Staking its claim as the home of independent, club-centric, development-driven youth soccer in the United States, this week ECNL posted a document explaining the five core principles that have guided the league’s founders and current leadership, and making specific note of the fact that they are “not gender-specific,” echoing’s recent reporting about ECNL’s plans to launch boys play in 2017.

The statement notes that the ECNL’s leaders believe (ECNL’s italics and bolding):

  • “Club soccer is the Primary Platform for Long-Term Player Development
  • Club soccer leaders should be the Driving Force in determining the Standards and Structures of the Competitions and Platforms in which they participate.
  • Club soccer leaders should be Empowered to operate their clubs in the manner they see fit, within Ethical and Professional Guidelines.
  • Collaboration between soccer leaders creates the most Innovative, Efficient, and Impactful Programs within soccer.
  • Empowered leaders, with Freedom to Pursue their Own Vision, will develop the best players in the country.”

When asked about rumors of an expansion into elite boys play earlier this month, ECNL president Christian Lavers told SoccerWire that “membership has been asking about a boys ECNL for a long time, and we’ve also heard from a lot of great boys clubs from outside of the girls ECNL,” and added that the “leadership and governance model, club-focused philosophies, and programming quality that built and represents the girls ECNL aren’t gender-specific.”

This week’s document reaffirms and expands upon those ideas.

“The ECNL was founded on these core principles, and they are deeply embedded in the culture of the organization and its members. These principles are not gender-specific, and they are not unique to sport,” it stated. “These principles are requirements for community building, necessities for progress, and a reflection of respect for the individual.  These are the principles that have and will continue to permeate the ECNL, and will spark a constant, relentless drive to improve, raise standards, and be on the leading edge of innovation in the game.”
■ ■ ■ ■ ■ ■ ■
List each of the core principles that the ECNL article quotes from the league's statement.

**Data shown:**
■ ■ ■ ■ ■ ■ ■
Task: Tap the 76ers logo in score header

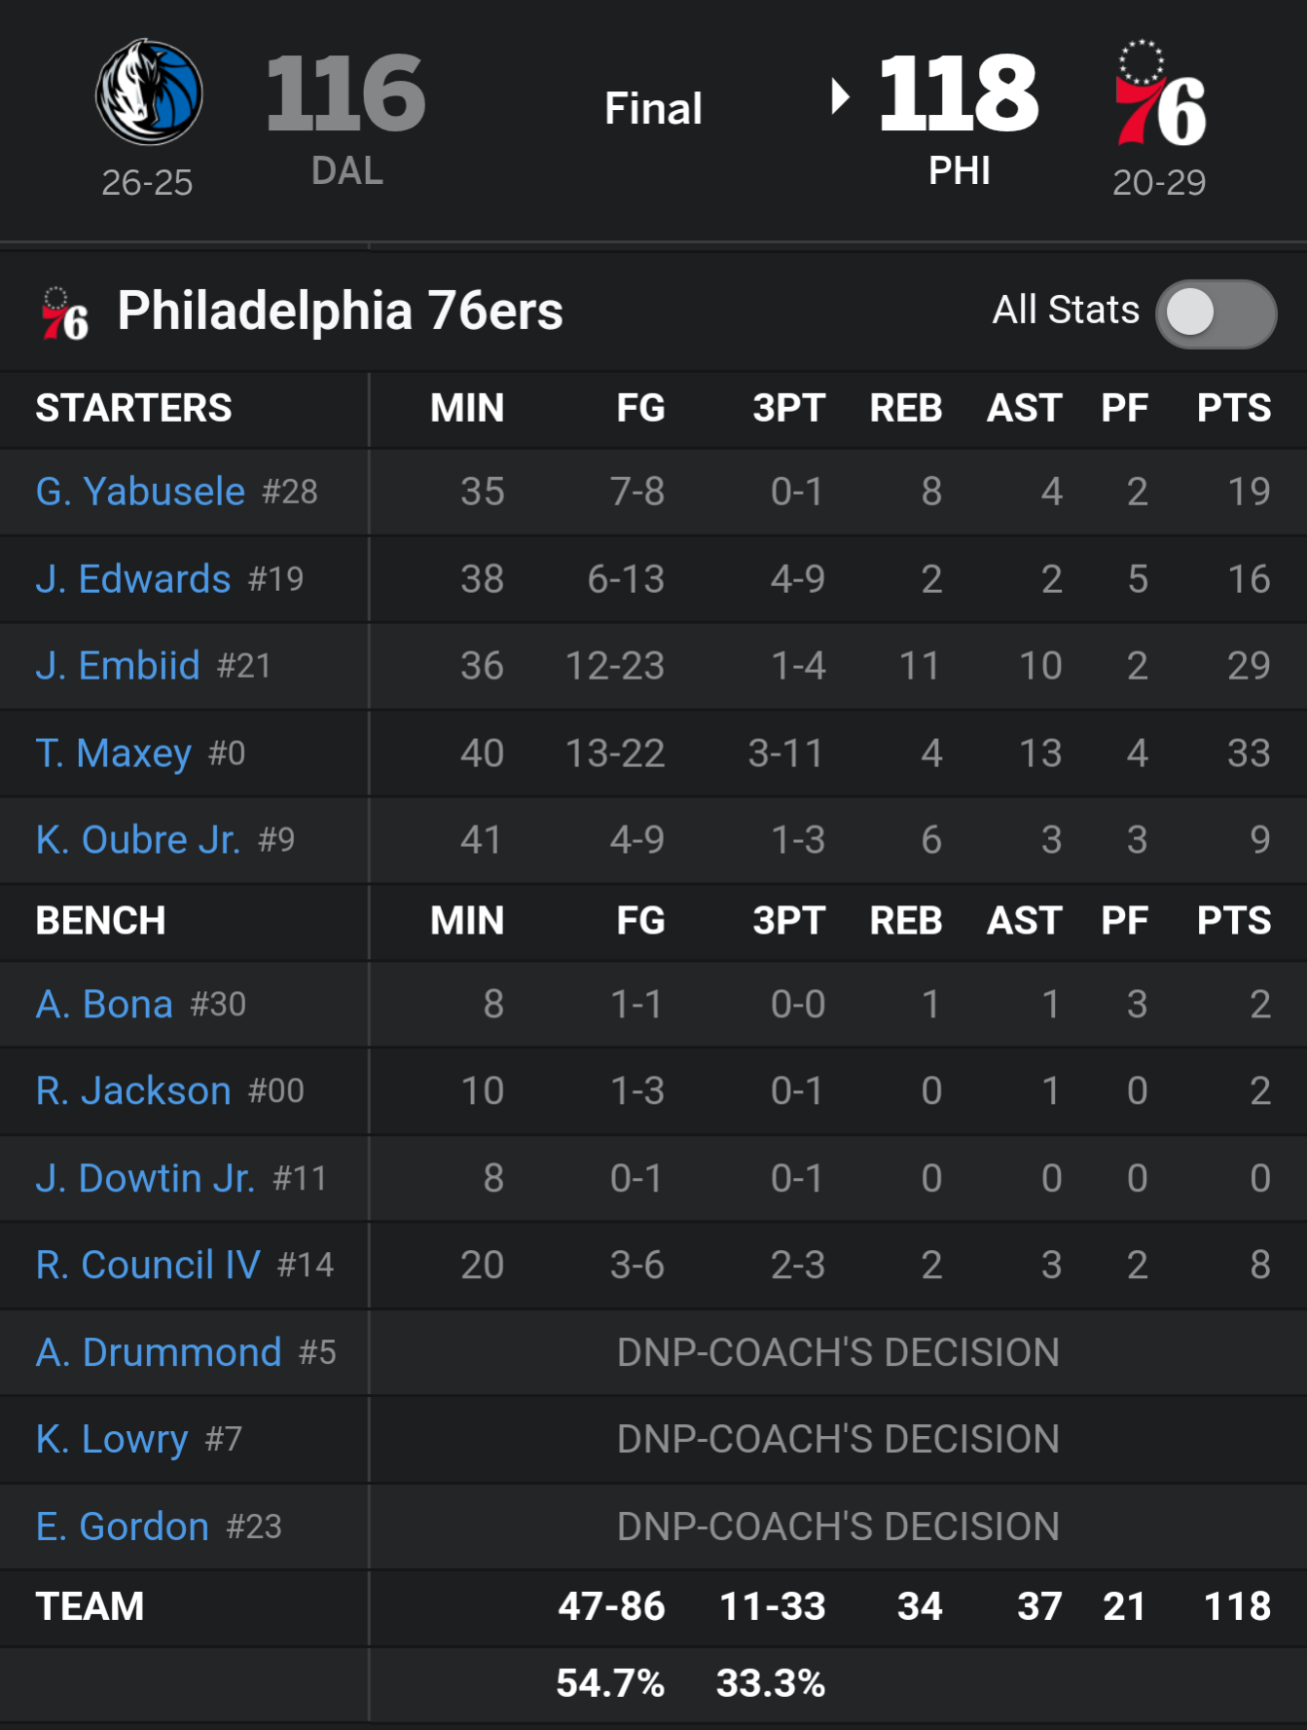Action: point(1160,93)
■ ■ ■ ■ ■ ■ ■
**Result of the task:**
- Club soccer is the Primary Platform for Long-Term Player Development.
- Club soccer leaders should be the Driving Force in determining the Standards and Structures of the Competitions and Platforms in which they participate.
- Club soccer leaders should be Empowered to operate their clubs in the manner they see fit, within Ethical and Professional Guidelines.
- Collaboration between soccer leaders creates the most Innovative, Efficient, and Impactful Programs within soccer.
- Empowered leaders, with Freedom to Pursue their Own Vision, will develop the best players in the country.